Wednesday, November 30, 2011

Is "cheap and easy" a good thing?

In the IT industry, we are all about developing (and adopting) new techniques. The techniques often start as manual processes, often slow, expensive, and unreliable. We automate these processes, and eventually, the processes become cheap and easy. One would think that this path is a good thing.

But there is a dark spot.

Consider two aspects of software development: backups and version control.

More often than I like, I encounter projects that do not use a version control system. And many times, I encounter shops that have no process for creating backup copies of data.

In the early days of PCs, backups were expensive and consumed time and resources. The history of version control systems is similar. The earliest (primitive) systems were followed by (expensive) commercial solutions (that also consumed time and resources).

But the early objections to backups and version control no longer hold. There are solutions that are freely available, easy to use, easy to administer, and mostly automatic. Disk space and network connections are plentiful.

These solutions do require some effort and some administration. Nothing is completely free, or completely automatic. But the costs are significantly less than they were.

The resistance to version control is, then, only in the mindset of the project manager (or chief programmer, or architect, or whoever is running the show). If a project is not using version control, its because the project manager thinks that not using version control will be faster (or cheaper, or better) than using version control. If a shop is not making backup copies of important data, its because the manager thinks that not making backups is cheaper than making backups.

It is not enough for a solution to be cheap and easy. A solution has to be recognized as cheap and easy, and recognized as the right thing to do. The problem facing "infrastructure" items like backups and version control is that as they become cheap and easy, they also fade into the background. Solutions that "run themselves" require little in the way of attention from managers, who rightfully focus their efforts on running the business.

When solutions become cheap and easy (and reliable), they fall off of managers' radar. I suspect that few magazine articles talk about backup systems. (The ones that do probably discuss compliance with regulations for specific environments.) Today's articles on version control talk about the benefits of the new technologies (distributed version control systems), not the necessity of version control.

So here is the fading pain effect: We start with a need. We develop solutions, and make those tasks easier and more reliable, and we reduce the pain. As the pain is reduced, the visibility of the tasks drops. As the visibility drops, the importance assigned by managers drops. As the importance drops, fewer resources are assigned to the task. Resources are allocated to other, bigger pains. ("The squeaky wheel gets the grease.")
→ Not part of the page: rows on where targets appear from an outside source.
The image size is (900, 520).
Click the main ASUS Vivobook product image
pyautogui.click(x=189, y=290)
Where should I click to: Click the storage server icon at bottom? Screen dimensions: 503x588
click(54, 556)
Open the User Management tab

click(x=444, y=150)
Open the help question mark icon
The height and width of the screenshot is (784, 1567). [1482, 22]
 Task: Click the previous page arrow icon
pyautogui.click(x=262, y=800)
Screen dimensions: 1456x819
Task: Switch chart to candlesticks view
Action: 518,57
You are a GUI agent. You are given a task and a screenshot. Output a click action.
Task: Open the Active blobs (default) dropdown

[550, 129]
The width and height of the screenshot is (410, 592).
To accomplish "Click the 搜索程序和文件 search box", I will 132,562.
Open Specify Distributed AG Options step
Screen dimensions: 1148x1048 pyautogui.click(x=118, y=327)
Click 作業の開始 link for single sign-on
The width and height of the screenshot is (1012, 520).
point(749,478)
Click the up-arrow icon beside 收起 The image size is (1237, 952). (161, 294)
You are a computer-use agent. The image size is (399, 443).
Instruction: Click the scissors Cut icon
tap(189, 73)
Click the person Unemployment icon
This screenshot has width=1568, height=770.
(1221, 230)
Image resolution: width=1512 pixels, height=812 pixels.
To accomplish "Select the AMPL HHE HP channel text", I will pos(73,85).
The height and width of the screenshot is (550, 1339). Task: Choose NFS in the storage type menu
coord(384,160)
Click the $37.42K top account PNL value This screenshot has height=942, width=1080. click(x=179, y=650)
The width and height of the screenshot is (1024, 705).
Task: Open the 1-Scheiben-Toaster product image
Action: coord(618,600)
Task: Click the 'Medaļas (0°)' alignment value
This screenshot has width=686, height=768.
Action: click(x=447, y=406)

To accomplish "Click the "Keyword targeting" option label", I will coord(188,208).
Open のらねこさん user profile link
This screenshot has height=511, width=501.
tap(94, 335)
Beyond that, there seems to be a "window of awareness" for technical infrastructure solutions. When we invent techniques (version control, for example), there is a certain level of discussion and awareness of the techniques. As we improve the tools, the discussions become fewer, and at some point they live only in obscure corners of web forums. Shops that have adopted the techniques continue to use them, but shops that did not adopt the techniques have little impetus to adopt them, since they (the solutions) are no longer discussed.

So if you're a shop and you're "muddling through" with a manual solution (or no solution), you eventually stop getting the message that there are automated solutions. At this point, it is likely that you will never adopt the technology.

And this is why I think that "cheap and easy" may not always be a good thing.